Turbulenzen hat die nachlassende geldpolitische Unterstützung der Notenbanken auch an den Anleihenmärkten verursacht, denen heuer wohl ein schwieriges Jahr bevorsteht. Warum? Einerseits lassen die Notenbanken ihre Wertpapierkäufe auslaufen oder drosseln diese, wodurch deren künstliche Nachfrage sukzessive wegfällt. Zudem stehen bei steigendem Zinsniveau neue, höher verzinste Anleihen alten mit niedrigeren jährlichen Zinszahlungen gegenüber. Anleger schichten daher in die neuen Schuldpapiere um, weshalb es bei den alten zu Kursverlusten kommt – keine günstige Entwicklung für bestehende Anleihenanleger. Und für neue Investitionen ist das Zinsniveau noch recht tief. Zwar haben sich schon in den vergangenen Wochen viele Anleger aus Staatsanleihen zurückgezogen, was deren Renditen nach oben getrieben habt. In den USA sind derzeit für zehnjährige Bonds trotzdem nur 1,75 Prozent pro Jahr zu lukrieren – was deutlich unter der hohen US-Inflation liegt. In Europa sieht es nicht besser aus, für deutsche zehnjährige Schuldverschreibungen gibt es zurzeit etwa null Prozent Rendite.

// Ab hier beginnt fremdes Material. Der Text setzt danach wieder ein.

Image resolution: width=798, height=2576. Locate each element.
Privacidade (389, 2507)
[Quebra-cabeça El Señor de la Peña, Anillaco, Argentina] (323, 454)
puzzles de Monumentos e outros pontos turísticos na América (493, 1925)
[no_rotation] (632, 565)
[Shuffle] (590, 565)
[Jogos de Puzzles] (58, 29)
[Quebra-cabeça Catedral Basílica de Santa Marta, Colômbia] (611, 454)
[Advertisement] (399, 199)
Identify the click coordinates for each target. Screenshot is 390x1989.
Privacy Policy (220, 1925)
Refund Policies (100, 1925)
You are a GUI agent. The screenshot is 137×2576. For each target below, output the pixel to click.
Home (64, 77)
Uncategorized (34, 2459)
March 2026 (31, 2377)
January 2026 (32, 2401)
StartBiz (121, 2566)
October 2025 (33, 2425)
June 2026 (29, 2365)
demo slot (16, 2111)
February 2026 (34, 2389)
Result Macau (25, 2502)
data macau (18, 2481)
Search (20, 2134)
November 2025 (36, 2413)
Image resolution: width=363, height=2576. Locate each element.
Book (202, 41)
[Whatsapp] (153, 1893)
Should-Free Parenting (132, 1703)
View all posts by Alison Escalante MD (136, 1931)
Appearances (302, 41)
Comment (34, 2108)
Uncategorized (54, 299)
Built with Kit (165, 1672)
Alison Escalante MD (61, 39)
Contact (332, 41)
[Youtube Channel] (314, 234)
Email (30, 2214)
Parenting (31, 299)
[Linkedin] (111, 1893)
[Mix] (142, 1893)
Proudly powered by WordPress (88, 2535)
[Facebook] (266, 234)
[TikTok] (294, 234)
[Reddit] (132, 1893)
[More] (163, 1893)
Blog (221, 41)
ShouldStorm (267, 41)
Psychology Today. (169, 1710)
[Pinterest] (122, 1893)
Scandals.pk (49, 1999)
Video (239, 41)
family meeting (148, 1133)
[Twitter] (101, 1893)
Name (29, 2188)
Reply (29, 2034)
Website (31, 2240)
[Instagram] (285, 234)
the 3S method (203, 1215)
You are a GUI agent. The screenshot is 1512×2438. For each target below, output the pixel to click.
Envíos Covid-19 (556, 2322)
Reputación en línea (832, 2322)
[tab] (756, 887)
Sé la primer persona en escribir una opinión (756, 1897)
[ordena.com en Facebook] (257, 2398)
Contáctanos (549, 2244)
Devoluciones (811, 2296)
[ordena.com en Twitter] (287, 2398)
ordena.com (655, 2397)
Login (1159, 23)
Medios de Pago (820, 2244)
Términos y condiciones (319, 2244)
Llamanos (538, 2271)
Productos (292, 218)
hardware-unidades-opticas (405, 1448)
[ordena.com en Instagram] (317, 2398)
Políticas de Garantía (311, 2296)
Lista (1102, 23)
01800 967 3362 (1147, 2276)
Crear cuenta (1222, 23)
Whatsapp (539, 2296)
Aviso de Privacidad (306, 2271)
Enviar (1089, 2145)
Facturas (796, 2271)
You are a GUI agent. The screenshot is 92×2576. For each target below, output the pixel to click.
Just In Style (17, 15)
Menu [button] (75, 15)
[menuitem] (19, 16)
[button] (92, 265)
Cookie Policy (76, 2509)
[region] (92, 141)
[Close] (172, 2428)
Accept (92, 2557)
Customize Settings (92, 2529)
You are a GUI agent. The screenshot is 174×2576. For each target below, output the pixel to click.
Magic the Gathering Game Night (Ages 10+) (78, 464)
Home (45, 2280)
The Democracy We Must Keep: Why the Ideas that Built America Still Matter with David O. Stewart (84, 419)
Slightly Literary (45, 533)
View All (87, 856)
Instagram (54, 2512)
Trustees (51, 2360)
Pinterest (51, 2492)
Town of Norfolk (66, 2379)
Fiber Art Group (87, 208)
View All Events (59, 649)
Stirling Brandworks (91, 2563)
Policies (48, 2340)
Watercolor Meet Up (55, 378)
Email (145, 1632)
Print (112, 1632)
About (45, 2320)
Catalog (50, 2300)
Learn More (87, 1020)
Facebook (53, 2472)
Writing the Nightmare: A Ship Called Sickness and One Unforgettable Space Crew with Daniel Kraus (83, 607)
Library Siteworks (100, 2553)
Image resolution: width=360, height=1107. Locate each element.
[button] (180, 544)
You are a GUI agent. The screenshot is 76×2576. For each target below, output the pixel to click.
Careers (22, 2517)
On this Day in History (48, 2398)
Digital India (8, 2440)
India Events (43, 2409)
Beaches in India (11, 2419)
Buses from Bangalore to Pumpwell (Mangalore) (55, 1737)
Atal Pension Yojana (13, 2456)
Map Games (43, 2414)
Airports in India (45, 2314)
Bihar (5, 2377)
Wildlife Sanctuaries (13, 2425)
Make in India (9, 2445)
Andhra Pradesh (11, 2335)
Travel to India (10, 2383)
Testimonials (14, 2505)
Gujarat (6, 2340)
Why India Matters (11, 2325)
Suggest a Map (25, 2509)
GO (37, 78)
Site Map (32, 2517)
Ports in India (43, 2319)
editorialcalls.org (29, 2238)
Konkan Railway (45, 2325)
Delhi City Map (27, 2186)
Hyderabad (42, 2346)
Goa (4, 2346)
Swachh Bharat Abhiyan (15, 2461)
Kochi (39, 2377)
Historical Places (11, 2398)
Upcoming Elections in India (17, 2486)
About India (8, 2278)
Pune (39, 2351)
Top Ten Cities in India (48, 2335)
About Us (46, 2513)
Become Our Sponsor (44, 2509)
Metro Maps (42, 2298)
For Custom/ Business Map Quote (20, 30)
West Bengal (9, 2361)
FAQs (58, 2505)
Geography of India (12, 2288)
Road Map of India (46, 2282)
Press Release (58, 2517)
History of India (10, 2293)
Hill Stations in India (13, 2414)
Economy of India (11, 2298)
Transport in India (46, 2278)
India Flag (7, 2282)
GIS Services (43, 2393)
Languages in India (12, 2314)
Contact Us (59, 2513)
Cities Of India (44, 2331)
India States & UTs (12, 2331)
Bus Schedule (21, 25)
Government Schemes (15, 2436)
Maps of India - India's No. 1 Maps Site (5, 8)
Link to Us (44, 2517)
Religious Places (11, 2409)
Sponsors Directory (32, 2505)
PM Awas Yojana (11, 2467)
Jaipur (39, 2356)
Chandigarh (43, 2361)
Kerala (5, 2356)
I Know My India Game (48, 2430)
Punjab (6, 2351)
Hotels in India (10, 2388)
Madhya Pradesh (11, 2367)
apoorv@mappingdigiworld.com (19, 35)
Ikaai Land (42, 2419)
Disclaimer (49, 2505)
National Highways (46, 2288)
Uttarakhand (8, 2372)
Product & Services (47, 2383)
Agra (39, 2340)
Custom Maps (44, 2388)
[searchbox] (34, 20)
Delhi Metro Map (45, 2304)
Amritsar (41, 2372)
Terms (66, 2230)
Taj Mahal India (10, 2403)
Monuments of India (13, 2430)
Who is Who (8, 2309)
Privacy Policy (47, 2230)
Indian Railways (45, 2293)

Grundsätzlich positiv sind steigende Zinsen für Spareinlagen. Jedoch wird die EZB erst die Strafzinsen für Bankeinlagen zurückfahren, bevor der Leitzins als Grundlage für die Sparzinsen erhöht wird. Ob das schon ausreicht, um den Wettbewerb zwischen den Banken bei ihren Zinsangeboten anzuheizen, bleibt abzuwarten.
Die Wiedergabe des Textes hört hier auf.